Il Napoli 2021/22 si costruirà a luglio durante il ritiro a Dimaro, tuttavia già nel totale silenzio che perdura , De Laurentiis è in costante contatto con Luciano Spalletti che sembra entusiasta di questo gruppo. L’ha studiato attraverso i video di tutte le partite ma non può sapere chi partirà per finanziare il nuovo progetto.
Fabian e Koulibaly sono gli “indiziati” che hanno mercato e potrebbero finanziare il tesoretto mancato con l’accesso in Champions. In particolare sarebbe importante trovare il giusto club per Kalidou Koulibaly che, rispetto allo scorso anno, quando ADL rifiutò tra i 65/75 milioni, potrebbe essere ceduto oggi a 40/50 milioni. Non sembra esserci però la fila per lui che è sempre piaciuto in Premier. Riuscire a vendere Koulibaly, al Manchester United, al momento, unico interessato, sarebbe già un buon segnale per ridurre il monte ingaggi del senegalese, che guadagna 6,5 milioni e che il 20 giugno compirà 30 anni. Il club inglese, riferisce Il Mattino, vorrebbe migliorare il proprio pacchetto difensivo e l’allenatore Solskjaer spinge per un elemento di qualità ed esperienza come potrebbe essere l’azzurro.
Per Fabian Ruiz il discorso è molto diverso ed è anche possibile che il Napoli tenti di trattenerlo a meno di offerte monstre tenendo conto che il sontuoso centrocampista ha compiuto ad aprile 25 anni e guadagna appena 1,5 milione. Dunque sarà possibile rivedere ‘il sacrificio’ a fronte di una rinuncia troppo dolorosa a centrocampo.
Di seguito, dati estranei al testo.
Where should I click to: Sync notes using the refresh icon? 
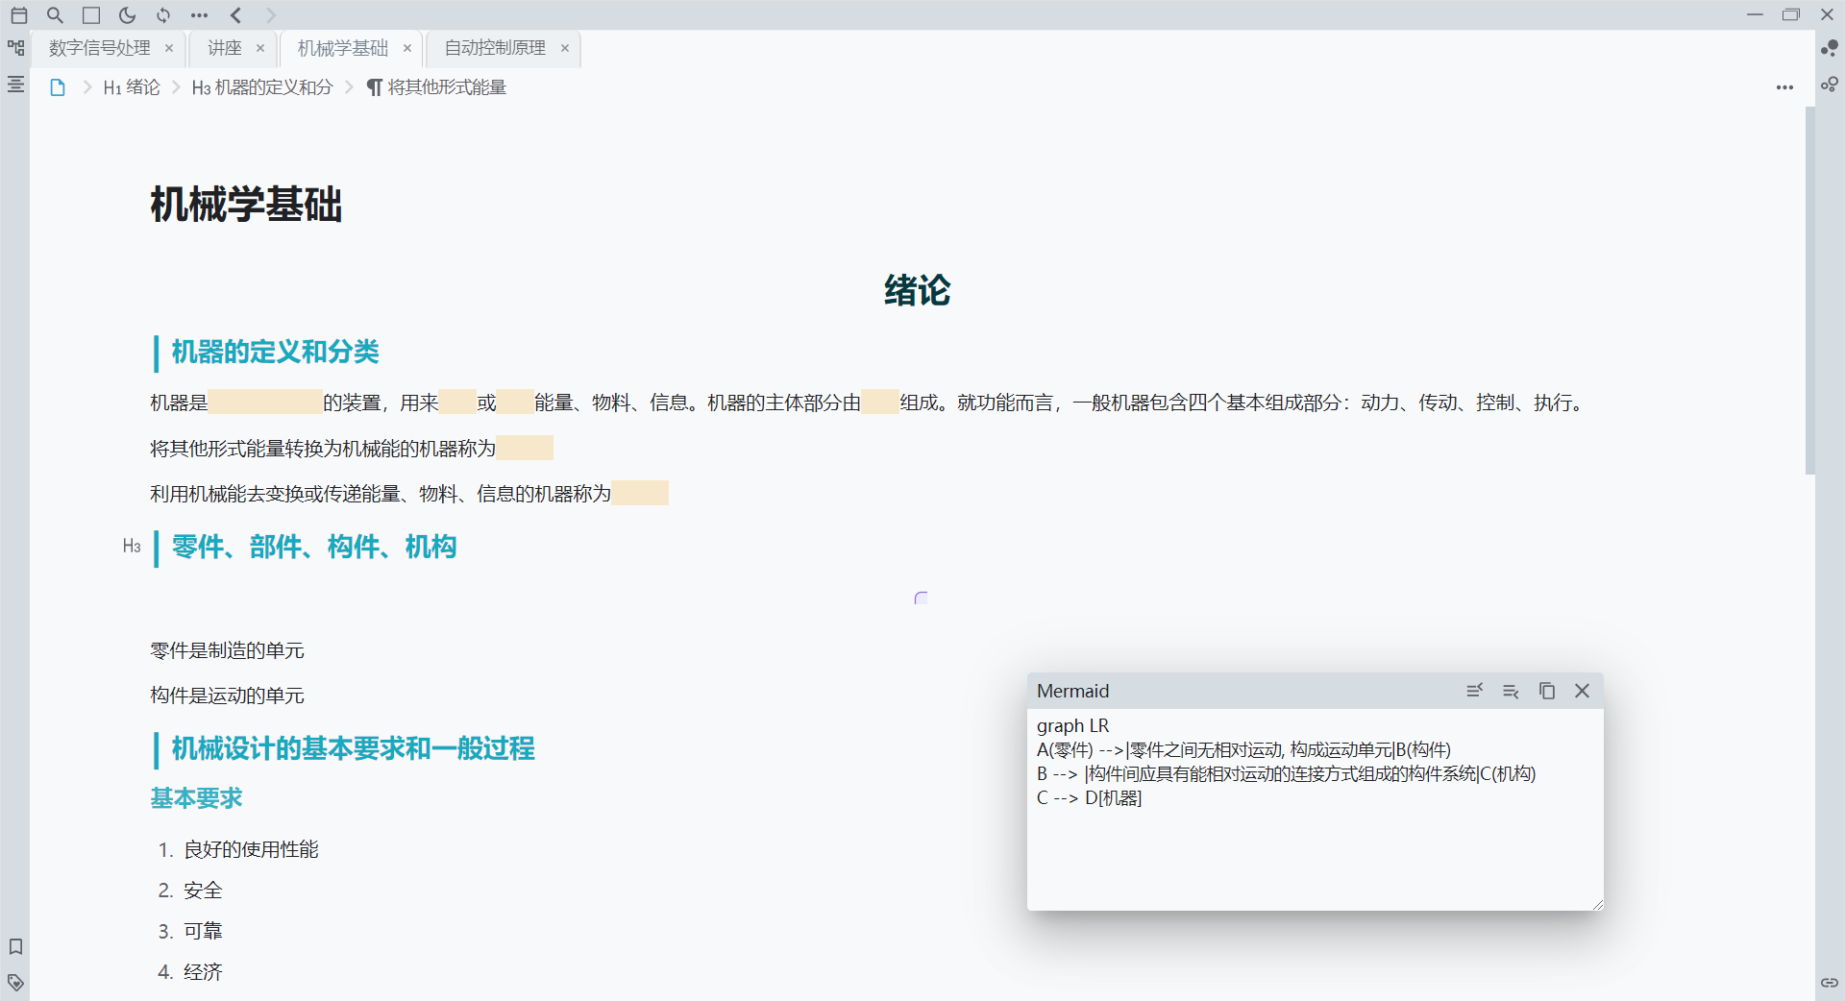pyautogui.click(x=163, y=14)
Lo spagnolo sarebbe felice di restare in azzurro e, in un’intervista rilasciata alla GdS, ha rotto il silenzio stampa, magari per far trapelare la propria disponibilità ad un accordo. “Siamo arrivati a una partita dalla Champions, l’ultima, – ha detto Fabian con tanta amarezza – Questo è il calcio. Dopo la sconfitta con la Juve abbiamo fatto 20 punti su 24. Eravamo li, avevamo fatto cose importanti e complicate, col Verona non siamo riusciti a vincere e l’obiettivo è sfumato nonostante i grandi sforzi. La cosa mi ha intristito, e per questo ho voglia di rifarmi con la nazionale. A volte il calcio è ingiusto, ma è inutile rimuginare su ciò che è successo, bisogna guardare avanti . Il mio futuro è a Napoli sto bene, sono contento. È una città che mi ha accolto benissimo, un posto dove la gente vive il calcio esattamente come nella mia Siviglia, con passione, trasporto e senza pause, sempre al massimo come piace a me. Ho ancora due anni di contratto e sono felice. Non c’è molto altro da dire, a parte il fatto che ora voglio pensare solo alla nazionale, la cosa più importante di questa mia estate”.